Re: [PATCH v29 23/32] x86/cet/shstk: Add user-mode shadow stack support

From: Dave Hansen
Date: Wed Sep 01 2021 - 11:24:34 EST


On 9/1/21 6:00 AM, Borislav Petkov wrote:
>> So, this code takes the coward's way out: it *forces* TIF_NEED_FPU_LOAD
>> to be clear by making the registers live with fpregs_restore_userregs().
>> That lets it just use WRMSR instead of dealing with the XSAVE buffer
>> directly. If it didn't do this with the *WHOLE* set of user FPU state,
>> we'd need more fine-granted "NEED_*_LOAD" tracking than our one FPU bit.
>>
>> This is also *only* safe because the task is newly-exec()'d and the FPU
>> state was just reset. Otherwise, we might have had to worry that the
>> non-PL3 SSPs have garbage or that non-SHSTK bits are set in MSR_IA32_U_CET.
>>
>> That said, after staring at it, I *think* this code is functionally
>> correct and OK performance-wise.
> Right, except that that is being done in
> setup_signal_shadow_stack()/restore_signal_shadow_stack() too, for the
> restore token.
>
> Which means, a potential XRSTOR each time just for a single MSR. That
> means, twice per signal in the worst case.
>
> Which means, shadow stack should be pretty noticeable in signal-heavy
> benchmarks...

Ahh, good point. I totally missed the signal side.

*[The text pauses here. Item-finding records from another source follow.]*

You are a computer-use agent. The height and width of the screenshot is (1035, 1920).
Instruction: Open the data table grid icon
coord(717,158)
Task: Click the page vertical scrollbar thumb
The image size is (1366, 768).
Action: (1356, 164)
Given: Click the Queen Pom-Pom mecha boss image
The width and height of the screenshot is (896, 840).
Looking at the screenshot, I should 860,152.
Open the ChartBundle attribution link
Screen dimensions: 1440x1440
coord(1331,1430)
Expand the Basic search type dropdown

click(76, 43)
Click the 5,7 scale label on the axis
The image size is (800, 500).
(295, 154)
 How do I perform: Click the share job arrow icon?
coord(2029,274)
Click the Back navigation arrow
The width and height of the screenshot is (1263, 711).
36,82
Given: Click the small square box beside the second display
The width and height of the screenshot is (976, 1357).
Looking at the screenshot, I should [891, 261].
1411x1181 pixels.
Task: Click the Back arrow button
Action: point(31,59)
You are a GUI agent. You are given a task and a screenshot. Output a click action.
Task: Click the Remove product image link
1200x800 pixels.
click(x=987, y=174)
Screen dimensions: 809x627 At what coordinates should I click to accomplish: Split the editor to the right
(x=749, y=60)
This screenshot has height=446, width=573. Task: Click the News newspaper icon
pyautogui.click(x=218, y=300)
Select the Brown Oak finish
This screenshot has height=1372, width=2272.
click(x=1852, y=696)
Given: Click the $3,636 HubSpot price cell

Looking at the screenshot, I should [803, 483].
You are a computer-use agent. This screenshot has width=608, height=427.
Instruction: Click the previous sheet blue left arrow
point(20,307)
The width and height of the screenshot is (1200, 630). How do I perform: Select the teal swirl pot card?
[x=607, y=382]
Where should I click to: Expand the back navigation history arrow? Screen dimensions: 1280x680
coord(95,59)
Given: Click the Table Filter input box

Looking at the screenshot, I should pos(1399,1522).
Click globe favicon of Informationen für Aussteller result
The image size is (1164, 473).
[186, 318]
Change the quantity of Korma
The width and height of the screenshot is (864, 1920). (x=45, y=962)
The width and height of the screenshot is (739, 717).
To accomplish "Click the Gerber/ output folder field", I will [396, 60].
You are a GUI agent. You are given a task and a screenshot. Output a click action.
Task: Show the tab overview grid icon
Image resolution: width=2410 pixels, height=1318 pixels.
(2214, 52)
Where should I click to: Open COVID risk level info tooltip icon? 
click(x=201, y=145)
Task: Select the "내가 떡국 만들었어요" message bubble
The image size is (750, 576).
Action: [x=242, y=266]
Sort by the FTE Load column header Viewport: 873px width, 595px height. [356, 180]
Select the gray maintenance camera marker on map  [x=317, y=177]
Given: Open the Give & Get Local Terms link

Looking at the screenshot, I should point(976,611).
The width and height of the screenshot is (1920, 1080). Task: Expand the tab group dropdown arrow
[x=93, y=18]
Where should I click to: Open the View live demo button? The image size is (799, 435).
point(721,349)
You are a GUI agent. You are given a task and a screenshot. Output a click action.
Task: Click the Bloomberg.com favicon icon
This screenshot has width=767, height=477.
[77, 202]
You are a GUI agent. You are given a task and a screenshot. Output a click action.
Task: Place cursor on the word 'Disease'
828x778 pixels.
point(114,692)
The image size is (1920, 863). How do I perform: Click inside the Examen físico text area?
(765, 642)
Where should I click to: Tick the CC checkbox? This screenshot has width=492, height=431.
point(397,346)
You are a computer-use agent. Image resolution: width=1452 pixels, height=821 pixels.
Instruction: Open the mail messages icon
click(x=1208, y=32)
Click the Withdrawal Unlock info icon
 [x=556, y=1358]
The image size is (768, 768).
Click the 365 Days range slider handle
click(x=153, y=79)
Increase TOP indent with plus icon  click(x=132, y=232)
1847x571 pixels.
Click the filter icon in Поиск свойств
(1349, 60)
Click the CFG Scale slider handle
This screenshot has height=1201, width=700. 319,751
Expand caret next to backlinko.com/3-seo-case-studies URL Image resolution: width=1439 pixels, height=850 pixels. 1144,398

Yu-cheng, it would probably be wise to take a look at where
TIF_NEED_FPU_LOAD is set in the signal paths. I suspect the new shadow
stack code is clearing it pretty quickly. That's not *necessarily* a
waste because it has to be XRSTOR'd somewhere before returning to
userspace. But, it does impose an extra XSAVE/XRSTOR burden if the code
is preempted somewhere between
setup_signal_shadow_stack()/restore_signal_shadow_stack() and the return
to usersspace.

Some performance numbers would be nice.

Even nicer would be to make your code work without requiring
TIF_NEED_FPU_LOAD to be clear, or actively clearing it.